━━ WORKING DATA ━━

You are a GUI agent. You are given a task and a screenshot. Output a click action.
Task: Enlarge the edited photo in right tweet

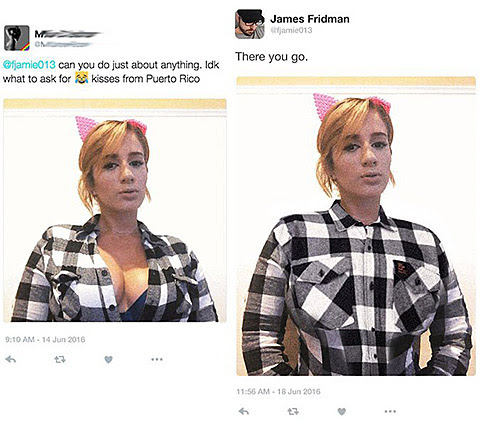[x=356, y=226]
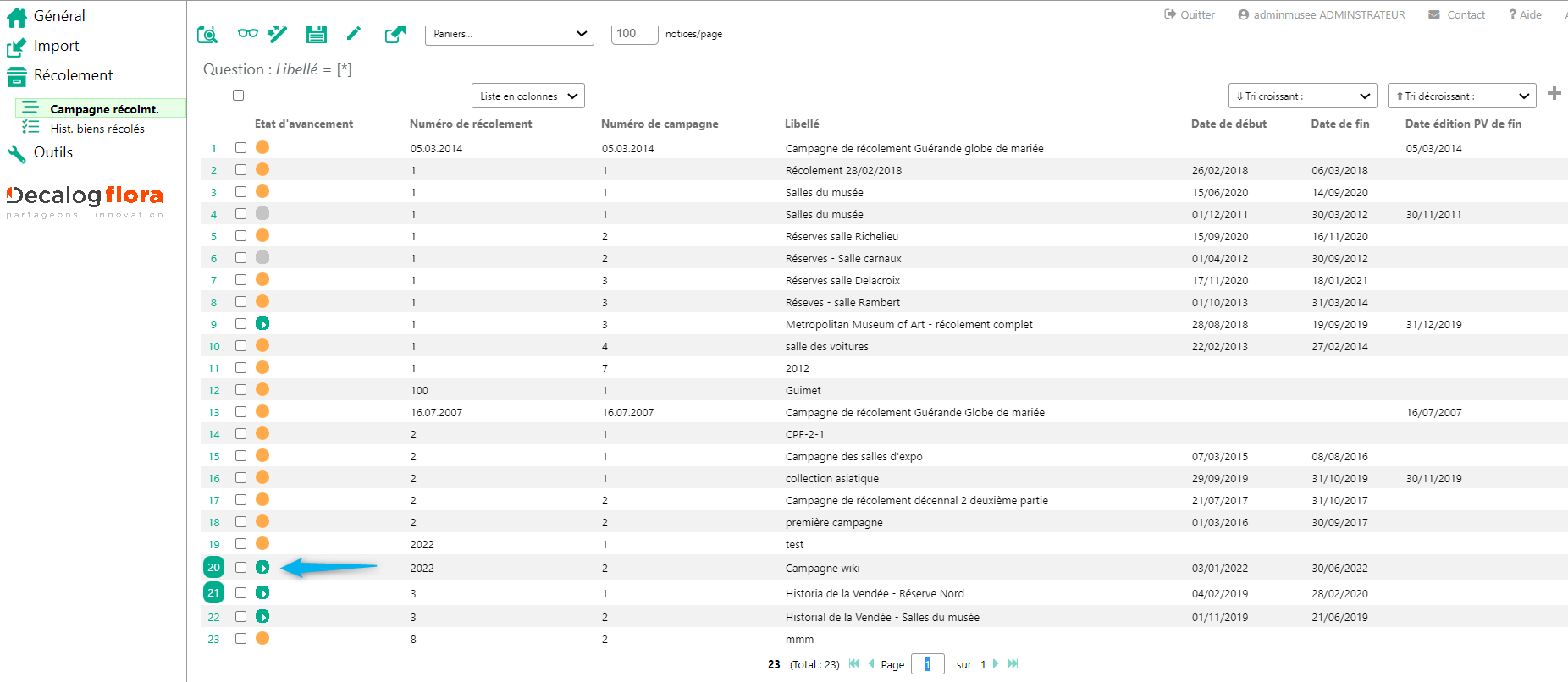Image resolution: width=1568 pixels, height=682 pixels.
Task: Click the magic wand toolbar icon
Action: tap(278, 35)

━━━

ABOUT THIS TASK: Write out every entry above exactly, minus the pictures.

SOLUTION TO THE PROBLEM:
You are a GUI agent. You are given a task and a screenshot. Output a click action.
Task: Enlarge the edited photo in right tweet

[x=356, y=226]
Image resolution: width=1568 pixels, height=682 pixels.
Task: Click the magic wand toolbar icon
Action: tap(278, 35)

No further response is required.